Großbritannien konsumiert 17 % weniger rotes Fleisch
In der Oktoberausgabe der Zeitschrift Lancet Planetary Health wurde eine 10-Jahres-Studie über die Entwicklung des Fleischkonsums in Großbritannien veröffentlicht. Die Studie erstreckte sich über den Zeitraum von 2009 bis 2019 und analysierte Daten zu den Ernährungsgewohnheiten von mehr als 15.000 Menschen im ganzen Land. Die Daten stammen aus der Umfrage National Diet and Nutrition Survey.

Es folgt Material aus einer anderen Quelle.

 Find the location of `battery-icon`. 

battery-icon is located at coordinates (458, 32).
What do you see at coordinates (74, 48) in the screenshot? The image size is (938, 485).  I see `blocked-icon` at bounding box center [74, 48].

Die Studie zeigt, dass der tägliche Fleischkonsum in Großbritannien in den letzten zehn Jahren um 17 % gesunken ist. Dieser Rückgang bleibt jedoch hinter den Zielen der „Nationalen Ernährungsstrategie“ zurück, laut der empfohlen wird, den Fleischkonsum in Großbritannien in den nächsten zehn Jahren um 30 % zu senken. Ziel ist es, die Umweltschäden zu minimieren und die gesundheitlichen Auswirkungen unserer Ernährung zu verbessern.

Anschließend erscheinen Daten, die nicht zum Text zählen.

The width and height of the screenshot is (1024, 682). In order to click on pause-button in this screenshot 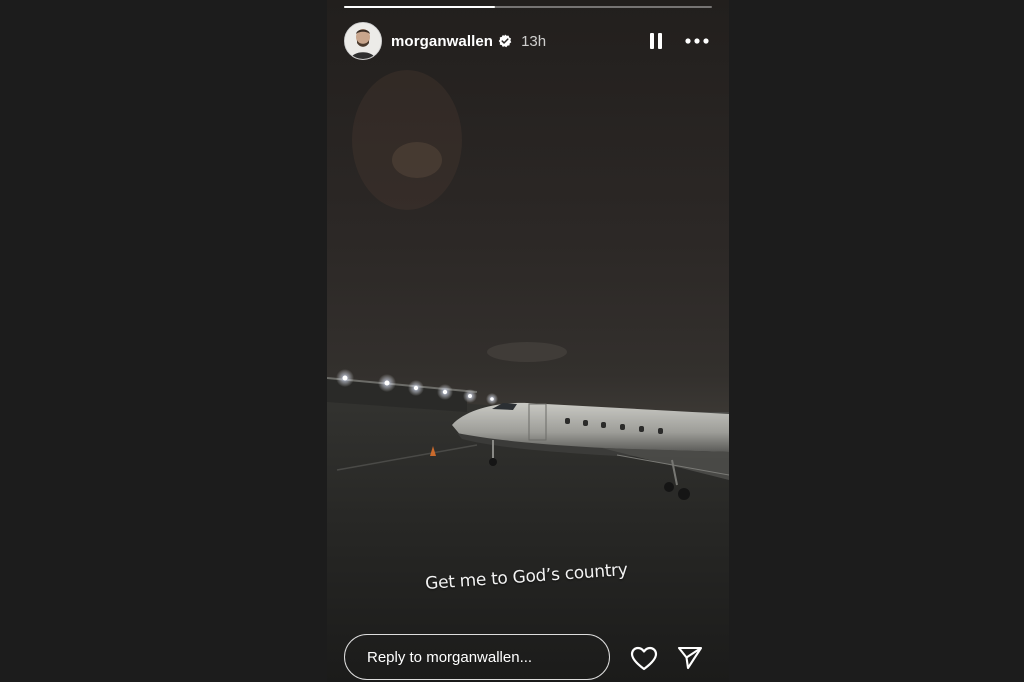, I will do `click(656, 41)`.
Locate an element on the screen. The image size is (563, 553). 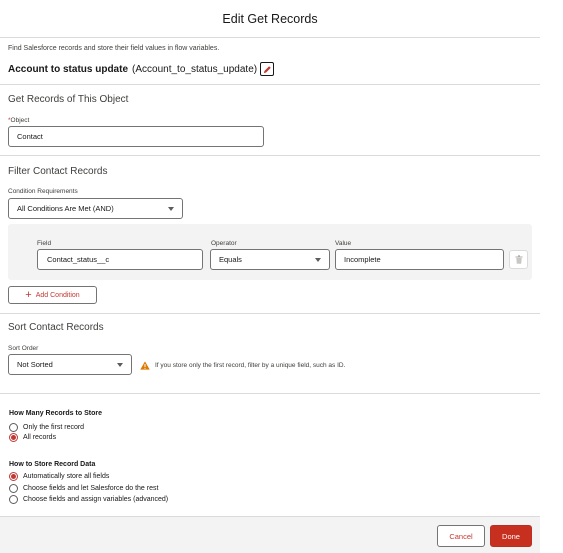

Ein hoher Verzehr von rotem Fleisch und Fleischwaren kann das Risiko von Herz-Kreislauf-Erkrankungen, Typ-2-Diabetes und sogar bestimmten Krebsarten erhöhen. Fleischproduktion belastet die Umwelt auch stärker. Sie verursacht mehr Treibhausgasemissionen als andere Arten der Landwirtschaft und Lebensmittelproduktion.